**Data for review:**

※ ※ ※

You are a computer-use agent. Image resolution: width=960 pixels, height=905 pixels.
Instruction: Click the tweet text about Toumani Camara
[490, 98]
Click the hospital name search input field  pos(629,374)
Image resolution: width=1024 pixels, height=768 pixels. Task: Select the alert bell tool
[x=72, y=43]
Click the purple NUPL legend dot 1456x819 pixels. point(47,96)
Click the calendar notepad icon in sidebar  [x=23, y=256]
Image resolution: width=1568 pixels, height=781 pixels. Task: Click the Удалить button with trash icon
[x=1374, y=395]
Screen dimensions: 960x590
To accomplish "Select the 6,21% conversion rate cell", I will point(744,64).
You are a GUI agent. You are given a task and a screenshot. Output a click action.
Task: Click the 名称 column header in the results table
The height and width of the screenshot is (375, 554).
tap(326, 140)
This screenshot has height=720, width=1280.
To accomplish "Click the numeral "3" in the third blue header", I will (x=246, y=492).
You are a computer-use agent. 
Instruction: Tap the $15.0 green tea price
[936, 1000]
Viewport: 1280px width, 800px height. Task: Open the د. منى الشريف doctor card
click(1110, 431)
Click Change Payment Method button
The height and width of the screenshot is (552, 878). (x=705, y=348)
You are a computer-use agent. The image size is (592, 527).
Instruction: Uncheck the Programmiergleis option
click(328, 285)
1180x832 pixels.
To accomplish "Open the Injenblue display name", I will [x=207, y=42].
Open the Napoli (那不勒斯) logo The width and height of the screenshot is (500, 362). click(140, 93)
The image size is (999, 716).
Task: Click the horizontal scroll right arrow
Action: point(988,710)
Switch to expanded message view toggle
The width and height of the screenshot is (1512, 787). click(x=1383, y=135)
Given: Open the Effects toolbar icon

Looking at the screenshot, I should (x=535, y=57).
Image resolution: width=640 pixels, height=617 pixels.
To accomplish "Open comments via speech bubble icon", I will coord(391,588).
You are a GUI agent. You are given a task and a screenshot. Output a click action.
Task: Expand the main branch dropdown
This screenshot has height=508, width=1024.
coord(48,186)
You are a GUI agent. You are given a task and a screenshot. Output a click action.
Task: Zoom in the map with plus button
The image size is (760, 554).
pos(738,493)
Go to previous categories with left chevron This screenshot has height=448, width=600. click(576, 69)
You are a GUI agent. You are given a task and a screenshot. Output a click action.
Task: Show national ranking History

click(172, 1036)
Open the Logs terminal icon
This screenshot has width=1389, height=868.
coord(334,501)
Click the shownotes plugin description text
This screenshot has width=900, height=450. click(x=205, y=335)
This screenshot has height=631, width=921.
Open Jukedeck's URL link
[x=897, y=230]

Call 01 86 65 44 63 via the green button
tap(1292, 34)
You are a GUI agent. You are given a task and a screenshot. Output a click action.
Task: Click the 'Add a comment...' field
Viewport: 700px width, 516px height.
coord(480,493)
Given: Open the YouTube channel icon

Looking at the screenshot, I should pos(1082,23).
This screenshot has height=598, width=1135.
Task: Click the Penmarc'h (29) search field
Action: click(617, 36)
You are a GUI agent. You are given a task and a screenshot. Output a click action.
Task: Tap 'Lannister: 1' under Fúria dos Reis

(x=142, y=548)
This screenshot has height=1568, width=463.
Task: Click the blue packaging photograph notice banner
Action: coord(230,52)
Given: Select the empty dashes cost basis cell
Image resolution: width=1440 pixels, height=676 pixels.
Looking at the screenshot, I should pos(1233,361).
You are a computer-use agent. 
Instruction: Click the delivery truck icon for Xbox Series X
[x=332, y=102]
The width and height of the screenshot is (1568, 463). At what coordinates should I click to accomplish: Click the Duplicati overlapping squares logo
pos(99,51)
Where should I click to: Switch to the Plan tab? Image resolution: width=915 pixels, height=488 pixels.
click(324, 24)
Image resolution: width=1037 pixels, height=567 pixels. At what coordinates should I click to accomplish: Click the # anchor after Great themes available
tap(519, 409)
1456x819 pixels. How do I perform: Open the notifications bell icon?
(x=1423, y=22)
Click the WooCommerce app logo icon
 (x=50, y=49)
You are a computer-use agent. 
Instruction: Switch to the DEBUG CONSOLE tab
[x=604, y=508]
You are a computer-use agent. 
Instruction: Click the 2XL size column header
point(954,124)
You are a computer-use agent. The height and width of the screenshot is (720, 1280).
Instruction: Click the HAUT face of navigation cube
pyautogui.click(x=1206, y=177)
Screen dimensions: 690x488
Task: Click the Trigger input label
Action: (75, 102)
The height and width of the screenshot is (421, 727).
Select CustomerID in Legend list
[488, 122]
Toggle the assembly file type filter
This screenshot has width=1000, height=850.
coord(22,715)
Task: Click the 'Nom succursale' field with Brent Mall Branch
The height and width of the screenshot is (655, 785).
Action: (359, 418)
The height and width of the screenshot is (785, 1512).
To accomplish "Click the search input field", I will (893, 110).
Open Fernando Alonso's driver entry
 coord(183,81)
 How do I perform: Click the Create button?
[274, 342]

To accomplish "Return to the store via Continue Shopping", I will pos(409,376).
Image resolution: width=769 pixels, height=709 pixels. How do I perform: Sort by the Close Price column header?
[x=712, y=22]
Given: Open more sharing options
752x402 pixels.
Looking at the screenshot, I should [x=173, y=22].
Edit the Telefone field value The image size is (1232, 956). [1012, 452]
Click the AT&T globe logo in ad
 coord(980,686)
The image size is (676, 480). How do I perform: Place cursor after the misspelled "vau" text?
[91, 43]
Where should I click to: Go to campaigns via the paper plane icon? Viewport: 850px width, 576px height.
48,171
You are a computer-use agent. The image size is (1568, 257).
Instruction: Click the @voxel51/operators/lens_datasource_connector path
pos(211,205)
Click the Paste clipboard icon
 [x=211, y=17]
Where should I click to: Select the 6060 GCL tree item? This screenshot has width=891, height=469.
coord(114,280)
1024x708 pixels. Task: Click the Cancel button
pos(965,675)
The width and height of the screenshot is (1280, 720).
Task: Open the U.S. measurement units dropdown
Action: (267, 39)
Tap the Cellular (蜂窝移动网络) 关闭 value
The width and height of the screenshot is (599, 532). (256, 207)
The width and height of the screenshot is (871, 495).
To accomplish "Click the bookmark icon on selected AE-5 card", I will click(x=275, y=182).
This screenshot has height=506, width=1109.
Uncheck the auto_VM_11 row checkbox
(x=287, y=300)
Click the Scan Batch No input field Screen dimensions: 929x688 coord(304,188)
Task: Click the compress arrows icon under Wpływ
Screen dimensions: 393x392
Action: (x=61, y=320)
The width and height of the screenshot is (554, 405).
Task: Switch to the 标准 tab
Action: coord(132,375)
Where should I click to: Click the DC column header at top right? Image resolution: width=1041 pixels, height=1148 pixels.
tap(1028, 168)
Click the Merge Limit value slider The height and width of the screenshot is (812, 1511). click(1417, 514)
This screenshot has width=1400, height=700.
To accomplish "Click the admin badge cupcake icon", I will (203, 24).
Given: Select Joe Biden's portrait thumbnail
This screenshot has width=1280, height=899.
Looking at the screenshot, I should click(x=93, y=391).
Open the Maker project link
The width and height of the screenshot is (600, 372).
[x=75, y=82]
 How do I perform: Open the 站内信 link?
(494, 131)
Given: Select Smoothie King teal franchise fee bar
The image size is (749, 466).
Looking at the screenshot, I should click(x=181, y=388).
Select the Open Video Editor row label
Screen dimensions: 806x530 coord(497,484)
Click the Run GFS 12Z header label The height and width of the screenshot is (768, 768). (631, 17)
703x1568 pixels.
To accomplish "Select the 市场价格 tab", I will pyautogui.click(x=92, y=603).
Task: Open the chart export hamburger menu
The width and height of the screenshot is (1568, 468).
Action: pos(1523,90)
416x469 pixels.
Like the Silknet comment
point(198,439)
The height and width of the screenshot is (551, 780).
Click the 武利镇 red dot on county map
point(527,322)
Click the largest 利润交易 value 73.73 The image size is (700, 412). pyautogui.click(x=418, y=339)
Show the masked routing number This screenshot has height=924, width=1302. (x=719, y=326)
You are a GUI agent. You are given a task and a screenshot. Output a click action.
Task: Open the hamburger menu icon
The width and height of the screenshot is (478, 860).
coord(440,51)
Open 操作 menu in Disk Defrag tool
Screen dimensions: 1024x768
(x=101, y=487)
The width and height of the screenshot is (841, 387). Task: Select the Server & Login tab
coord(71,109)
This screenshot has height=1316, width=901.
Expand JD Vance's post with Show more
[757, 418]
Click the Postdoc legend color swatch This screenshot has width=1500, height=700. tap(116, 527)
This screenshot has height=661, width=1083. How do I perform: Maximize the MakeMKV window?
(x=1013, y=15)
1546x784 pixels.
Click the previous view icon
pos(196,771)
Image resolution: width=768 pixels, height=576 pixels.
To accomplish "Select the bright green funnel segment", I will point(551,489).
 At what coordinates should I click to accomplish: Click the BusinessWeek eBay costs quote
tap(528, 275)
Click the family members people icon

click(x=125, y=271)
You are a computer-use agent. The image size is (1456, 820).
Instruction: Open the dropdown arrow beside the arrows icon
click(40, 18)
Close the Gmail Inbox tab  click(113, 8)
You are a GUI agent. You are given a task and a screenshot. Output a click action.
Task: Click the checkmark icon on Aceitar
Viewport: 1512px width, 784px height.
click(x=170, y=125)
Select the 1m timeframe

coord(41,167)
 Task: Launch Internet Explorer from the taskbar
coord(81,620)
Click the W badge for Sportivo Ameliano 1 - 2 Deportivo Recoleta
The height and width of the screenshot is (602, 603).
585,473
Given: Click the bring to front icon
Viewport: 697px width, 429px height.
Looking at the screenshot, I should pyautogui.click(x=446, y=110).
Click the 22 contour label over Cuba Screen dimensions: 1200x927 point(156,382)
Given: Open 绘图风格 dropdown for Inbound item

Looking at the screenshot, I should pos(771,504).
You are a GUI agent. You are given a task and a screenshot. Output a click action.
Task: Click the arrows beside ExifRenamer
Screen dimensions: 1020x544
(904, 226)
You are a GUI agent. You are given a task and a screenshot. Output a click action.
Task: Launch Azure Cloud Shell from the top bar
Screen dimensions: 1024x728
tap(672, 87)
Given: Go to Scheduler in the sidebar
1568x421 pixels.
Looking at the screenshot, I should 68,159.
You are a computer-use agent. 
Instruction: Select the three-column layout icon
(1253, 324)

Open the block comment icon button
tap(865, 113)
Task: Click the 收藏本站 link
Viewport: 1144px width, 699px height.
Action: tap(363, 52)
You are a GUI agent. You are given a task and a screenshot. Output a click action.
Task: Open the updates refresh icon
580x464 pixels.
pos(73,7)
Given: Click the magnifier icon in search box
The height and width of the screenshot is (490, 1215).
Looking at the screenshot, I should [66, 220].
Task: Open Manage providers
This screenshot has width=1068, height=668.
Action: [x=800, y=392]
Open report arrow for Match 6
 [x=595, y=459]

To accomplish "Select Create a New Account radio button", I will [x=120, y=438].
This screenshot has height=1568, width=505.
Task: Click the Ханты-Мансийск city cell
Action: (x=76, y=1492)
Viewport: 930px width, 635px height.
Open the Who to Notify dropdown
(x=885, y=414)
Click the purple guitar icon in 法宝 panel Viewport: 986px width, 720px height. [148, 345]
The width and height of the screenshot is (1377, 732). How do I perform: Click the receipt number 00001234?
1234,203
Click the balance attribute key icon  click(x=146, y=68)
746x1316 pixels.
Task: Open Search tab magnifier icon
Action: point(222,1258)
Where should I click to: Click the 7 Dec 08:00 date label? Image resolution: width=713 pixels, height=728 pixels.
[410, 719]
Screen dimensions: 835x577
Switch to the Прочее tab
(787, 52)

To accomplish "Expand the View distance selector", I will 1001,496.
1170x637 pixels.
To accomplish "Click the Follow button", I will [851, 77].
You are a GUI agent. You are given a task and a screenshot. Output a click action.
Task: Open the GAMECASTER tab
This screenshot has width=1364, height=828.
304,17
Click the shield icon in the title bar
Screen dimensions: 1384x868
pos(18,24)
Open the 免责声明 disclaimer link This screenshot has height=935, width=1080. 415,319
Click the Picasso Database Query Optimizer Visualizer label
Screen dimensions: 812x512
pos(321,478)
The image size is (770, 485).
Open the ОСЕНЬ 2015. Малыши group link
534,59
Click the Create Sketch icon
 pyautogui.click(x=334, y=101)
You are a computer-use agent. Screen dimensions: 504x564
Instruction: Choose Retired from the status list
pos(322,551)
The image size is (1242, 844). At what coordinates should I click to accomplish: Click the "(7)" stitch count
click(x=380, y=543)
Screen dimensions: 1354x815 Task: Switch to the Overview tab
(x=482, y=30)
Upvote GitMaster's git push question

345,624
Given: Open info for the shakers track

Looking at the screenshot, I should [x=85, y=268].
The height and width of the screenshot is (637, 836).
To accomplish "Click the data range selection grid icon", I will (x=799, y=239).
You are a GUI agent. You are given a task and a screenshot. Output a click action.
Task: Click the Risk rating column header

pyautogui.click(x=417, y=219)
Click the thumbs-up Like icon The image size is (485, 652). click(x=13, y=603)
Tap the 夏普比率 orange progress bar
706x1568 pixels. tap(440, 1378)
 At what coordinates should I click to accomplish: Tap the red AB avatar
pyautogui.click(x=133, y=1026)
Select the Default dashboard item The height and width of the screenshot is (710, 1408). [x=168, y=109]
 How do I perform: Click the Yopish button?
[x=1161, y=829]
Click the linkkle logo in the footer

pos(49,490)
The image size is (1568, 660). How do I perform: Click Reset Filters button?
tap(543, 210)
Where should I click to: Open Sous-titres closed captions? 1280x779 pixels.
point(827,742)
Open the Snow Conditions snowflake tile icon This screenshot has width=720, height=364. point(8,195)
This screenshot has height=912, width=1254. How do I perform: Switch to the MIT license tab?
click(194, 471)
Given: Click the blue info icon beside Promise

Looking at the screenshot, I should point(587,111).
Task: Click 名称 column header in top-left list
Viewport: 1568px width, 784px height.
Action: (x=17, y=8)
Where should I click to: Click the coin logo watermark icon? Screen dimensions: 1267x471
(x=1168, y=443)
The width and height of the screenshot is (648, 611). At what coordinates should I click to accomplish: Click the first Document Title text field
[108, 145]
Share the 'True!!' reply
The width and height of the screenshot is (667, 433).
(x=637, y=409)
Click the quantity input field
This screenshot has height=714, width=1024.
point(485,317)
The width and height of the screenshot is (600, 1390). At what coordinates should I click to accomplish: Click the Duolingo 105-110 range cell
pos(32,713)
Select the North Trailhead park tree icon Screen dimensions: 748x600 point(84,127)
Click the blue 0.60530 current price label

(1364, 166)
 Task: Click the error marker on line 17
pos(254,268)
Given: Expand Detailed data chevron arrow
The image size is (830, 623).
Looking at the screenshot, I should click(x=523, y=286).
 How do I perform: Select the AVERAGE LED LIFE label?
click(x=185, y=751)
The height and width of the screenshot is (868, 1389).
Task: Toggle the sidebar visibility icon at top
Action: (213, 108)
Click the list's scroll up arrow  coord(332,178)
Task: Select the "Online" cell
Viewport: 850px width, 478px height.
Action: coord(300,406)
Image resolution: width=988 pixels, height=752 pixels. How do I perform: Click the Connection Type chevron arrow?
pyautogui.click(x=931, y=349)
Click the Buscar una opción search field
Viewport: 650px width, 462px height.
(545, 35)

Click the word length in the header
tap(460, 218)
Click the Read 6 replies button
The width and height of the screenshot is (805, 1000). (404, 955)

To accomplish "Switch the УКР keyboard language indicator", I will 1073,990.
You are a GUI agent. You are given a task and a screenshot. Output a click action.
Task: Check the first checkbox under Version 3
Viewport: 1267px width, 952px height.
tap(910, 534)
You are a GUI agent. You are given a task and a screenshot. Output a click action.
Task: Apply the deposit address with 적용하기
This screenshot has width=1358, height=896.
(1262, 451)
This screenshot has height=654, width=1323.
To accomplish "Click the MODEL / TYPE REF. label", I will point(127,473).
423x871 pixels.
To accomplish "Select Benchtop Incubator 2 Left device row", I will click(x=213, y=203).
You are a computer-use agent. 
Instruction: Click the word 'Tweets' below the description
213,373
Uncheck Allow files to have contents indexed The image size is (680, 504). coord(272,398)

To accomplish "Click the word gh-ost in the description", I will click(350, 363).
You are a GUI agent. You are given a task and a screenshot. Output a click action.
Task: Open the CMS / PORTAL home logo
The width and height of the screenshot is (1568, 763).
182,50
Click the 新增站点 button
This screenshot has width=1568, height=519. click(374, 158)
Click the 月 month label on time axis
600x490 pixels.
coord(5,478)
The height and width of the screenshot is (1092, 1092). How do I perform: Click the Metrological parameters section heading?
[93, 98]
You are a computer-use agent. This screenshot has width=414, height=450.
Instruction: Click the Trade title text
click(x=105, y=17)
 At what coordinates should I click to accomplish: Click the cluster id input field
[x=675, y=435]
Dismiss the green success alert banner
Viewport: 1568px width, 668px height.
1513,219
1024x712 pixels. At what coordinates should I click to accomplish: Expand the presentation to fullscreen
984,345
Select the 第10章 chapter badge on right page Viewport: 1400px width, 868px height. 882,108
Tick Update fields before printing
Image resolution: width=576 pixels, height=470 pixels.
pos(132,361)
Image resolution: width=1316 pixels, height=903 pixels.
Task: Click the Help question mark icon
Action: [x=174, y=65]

※ ※ ※

**Directions for this task:**
For the word "badge", count the lines of the records above that hold it and state only that count.

**Solution to the exercise:**
3